Um fósforo rápido, a arder. É isso a ficção televisiva aos olhos de quem, no cinema, foi construindo um percurso assente em projetos independentes para os quais se conta com o tempo de quem faz por vontade, sem pressa demasiada, sem o peso da estrutura de uma grande produção. Assim se têm vindo a fazer, ao longo dos últimos anos, os realizadores André Santos e Marco Leão que, de um percurso já solidificado na curta-metragem, saltam esta noite para os ecrãs que às 22h30 estiverem sintonizados na RTP1.
Quando, em 2003, a indignação de um grupo de mães que, desesperadas para salvar os seus casamentos iniciaram uma cruzada pelos chamados bons costumes, contra bares de alterne e prostitutas locais, virou escândalo de proporções desmedidas, André Santos e Marco Leão eram pouco mais do que adolescentes. A verdade é que o caso das “Mães de Bragança” tem repercussões até hoje – tanto que, a partir dele, Patrícia Müller escreveu uma série – Luz Vermelha, a estrear esta noite, na RTP1 – que, aceitando o desafio da produtora (a Vende-se Filmes), aceitaram realizar.
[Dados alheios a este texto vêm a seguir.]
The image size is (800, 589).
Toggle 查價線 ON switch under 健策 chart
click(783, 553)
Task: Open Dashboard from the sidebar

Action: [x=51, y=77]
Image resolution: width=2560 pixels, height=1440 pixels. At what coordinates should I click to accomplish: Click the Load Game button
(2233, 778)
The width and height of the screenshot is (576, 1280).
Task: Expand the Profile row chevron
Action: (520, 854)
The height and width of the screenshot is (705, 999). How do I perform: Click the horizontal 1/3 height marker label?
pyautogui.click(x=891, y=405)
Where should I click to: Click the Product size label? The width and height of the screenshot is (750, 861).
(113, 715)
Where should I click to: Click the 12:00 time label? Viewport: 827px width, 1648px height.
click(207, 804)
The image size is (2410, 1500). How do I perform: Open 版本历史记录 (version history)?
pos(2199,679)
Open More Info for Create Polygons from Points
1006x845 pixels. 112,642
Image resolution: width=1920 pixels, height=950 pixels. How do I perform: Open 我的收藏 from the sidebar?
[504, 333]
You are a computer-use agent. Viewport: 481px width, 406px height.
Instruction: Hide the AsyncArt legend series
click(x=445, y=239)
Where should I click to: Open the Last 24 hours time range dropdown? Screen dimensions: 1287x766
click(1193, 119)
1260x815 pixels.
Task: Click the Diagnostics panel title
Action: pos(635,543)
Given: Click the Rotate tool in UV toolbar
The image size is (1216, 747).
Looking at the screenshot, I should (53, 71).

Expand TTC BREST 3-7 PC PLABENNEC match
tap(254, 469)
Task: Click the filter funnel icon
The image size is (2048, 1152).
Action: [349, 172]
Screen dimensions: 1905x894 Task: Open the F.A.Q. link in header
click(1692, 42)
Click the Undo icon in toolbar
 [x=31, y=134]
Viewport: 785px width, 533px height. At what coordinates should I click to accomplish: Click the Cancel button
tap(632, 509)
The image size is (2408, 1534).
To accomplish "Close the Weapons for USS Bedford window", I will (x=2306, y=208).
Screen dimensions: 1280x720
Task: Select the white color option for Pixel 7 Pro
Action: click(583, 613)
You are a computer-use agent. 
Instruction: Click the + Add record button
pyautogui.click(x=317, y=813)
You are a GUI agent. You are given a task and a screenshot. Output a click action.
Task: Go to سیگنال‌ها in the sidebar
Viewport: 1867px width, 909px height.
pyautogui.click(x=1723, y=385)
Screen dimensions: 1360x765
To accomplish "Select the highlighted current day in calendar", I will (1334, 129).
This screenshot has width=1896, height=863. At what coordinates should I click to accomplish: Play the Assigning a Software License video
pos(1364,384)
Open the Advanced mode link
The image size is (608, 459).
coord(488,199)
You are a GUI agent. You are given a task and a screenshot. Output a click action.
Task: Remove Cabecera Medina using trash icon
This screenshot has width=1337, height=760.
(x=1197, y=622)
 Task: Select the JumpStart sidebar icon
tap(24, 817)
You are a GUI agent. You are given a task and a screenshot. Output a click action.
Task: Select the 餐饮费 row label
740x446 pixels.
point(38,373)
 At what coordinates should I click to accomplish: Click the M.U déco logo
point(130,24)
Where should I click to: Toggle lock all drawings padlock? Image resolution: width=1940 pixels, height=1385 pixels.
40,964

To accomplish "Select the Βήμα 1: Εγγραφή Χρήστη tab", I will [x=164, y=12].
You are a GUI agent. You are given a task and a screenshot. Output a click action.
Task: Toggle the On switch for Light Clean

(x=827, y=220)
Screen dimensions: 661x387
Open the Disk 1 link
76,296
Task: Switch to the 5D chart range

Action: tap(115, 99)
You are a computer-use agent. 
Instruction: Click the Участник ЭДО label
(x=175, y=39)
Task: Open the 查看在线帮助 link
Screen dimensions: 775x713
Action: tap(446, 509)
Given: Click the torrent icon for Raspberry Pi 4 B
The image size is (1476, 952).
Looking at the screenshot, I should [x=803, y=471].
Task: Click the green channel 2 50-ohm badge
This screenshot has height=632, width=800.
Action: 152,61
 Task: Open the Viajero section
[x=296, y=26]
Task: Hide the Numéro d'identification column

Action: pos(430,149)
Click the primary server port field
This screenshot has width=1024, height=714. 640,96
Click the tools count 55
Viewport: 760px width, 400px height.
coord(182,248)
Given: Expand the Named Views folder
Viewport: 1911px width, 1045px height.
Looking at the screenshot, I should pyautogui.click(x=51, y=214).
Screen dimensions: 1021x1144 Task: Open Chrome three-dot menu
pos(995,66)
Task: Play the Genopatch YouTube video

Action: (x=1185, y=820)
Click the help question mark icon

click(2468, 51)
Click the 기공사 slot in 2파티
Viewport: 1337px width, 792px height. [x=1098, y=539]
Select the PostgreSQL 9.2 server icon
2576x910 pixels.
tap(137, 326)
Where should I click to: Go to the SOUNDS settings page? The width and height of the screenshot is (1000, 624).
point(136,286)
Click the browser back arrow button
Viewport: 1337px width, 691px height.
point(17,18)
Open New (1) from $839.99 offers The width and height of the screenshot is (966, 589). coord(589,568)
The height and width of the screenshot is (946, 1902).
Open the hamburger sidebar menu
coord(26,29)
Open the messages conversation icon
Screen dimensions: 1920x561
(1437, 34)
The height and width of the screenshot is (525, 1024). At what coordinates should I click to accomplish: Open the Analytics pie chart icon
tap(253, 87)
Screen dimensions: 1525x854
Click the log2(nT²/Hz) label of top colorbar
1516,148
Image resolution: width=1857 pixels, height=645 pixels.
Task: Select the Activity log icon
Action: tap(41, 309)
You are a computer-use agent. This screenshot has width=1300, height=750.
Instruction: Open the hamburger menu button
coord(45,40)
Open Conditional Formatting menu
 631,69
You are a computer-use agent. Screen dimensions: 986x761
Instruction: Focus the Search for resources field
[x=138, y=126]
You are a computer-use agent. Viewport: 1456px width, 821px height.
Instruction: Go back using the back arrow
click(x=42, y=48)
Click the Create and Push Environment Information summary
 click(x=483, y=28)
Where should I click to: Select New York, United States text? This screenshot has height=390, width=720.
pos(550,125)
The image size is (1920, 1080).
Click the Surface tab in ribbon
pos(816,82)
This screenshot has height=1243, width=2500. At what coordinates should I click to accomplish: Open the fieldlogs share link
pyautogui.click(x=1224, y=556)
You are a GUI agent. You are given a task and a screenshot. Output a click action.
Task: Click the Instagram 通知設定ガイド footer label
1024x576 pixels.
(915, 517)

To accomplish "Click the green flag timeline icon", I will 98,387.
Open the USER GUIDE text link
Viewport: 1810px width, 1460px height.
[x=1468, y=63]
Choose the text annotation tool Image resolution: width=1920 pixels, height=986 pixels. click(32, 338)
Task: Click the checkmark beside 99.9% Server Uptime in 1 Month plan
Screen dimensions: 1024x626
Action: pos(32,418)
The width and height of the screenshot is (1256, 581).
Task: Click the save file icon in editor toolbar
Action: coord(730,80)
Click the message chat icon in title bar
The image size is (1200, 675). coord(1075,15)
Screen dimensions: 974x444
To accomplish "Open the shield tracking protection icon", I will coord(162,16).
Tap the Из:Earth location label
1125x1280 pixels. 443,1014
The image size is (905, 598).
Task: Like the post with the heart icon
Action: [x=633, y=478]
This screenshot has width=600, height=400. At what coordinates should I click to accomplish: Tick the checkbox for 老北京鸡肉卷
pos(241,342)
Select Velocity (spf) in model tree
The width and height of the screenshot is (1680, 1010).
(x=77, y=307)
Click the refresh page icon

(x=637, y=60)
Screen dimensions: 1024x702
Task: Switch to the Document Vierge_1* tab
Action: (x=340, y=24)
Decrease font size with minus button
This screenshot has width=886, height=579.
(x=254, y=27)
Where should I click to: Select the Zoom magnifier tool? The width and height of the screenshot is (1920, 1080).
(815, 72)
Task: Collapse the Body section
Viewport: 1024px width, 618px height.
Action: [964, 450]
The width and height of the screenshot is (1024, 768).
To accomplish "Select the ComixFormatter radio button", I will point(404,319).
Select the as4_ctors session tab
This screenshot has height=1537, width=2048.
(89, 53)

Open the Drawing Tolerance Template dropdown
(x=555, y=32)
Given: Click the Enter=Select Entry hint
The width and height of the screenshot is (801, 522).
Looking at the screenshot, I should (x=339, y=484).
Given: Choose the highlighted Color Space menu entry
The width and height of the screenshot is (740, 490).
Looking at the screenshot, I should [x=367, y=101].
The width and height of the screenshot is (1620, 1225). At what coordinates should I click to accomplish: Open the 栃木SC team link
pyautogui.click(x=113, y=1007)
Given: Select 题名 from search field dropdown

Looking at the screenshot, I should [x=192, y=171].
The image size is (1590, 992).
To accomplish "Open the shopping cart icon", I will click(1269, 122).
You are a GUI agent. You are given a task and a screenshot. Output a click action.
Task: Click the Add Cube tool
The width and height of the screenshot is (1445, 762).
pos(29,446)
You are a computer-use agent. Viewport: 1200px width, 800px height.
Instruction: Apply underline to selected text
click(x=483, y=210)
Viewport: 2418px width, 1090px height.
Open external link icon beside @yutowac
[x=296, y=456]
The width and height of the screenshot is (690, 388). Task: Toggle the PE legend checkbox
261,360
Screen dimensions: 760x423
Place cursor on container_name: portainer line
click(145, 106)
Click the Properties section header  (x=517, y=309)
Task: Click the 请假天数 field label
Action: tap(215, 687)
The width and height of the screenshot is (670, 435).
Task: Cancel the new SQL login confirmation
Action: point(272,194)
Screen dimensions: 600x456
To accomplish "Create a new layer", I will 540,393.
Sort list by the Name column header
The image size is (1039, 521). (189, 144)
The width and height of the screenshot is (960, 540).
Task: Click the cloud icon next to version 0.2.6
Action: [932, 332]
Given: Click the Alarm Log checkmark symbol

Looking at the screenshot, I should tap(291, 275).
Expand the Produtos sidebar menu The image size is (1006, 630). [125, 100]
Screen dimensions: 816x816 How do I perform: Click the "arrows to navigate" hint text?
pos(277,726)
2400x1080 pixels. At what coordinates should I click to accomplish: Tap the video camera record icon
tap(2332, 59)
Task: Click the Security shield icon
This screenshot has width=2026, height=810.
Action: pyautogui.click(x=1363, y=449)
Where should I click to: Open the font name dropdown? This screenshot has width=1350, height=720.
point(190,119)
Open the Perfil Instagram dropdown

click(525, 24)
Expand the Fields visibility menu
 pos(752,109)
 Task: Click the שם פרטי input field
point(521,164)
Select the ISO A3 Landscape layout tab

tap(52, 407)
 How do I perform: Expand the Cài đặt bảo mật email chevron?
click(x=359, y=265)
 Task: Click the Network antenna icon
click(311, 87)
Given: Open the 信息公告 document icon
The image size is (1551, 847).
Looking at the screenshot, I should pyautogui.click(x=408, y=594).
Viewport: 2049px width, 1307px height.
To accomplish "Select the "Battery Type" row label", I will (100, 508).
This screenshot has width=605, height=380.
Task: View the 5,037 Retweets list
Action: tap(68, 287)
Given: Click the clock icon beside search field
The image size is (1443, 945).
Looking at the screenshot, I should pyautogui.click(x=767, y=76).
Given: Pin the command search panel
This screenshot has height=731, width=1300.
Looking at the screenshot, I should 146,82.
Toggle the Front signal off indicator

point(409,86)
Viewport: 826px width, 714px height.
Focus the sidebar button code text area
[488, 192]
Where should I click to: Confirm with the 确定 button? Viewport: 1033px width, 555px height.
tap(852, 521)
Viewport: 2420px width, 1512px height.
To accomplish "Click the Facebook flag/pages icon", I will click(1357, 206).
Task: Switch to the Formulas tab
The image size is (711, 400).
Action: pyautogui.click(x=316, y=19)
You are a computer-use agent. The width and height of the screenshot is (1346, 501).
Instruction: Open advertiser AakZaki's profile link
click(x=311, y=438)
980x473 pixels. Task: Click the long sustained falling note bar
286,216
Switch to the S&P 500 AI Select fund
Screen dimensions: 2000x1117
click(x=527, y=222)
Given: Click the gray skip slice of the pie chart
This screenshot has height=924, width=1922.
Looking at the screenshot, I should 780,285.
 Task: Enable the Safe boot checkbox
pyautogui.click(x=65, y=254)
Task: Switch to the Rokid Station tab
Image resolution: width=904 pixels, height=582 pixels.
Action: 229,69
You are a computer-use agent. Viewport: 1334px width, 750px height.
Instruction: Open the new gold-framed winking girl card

Em 2003, as vozes dessas mães foram ouvidas. Cruzaram o Atlântico, foram capa da Time. Em 2019, a André Santos e Marco Leão interessa ouvir as outras. As que então foram silenciadas, como continuam agora. “O caso das ‘Mães de Bragança’ tem um lado que para mim é político”, começa André Santos. “O que aconteceu muito na altura foi que as pessoas se dividiram em dois pólos muito distintos: houve o ‘coitadinhas das mães, estas mulheres traídas pelas prostitutas malvadas que lhe vêm roubar os maridos. Mas do outro lado também estavam pessoas. E, honestamente, quando olho para este caso, penso ‘mas que casamentos é que estas pessoas tinham?’. É muito fácil estar a acusar as prostitutas de destruírem um casamento que provavelmente já estava destruído. Quatro mães que se juntam numa cruzada contra a prostituição? O que é isto? Pensem no que se passa nas vossas vidas, porque aquelas senhoras estão a ganhar a delas”.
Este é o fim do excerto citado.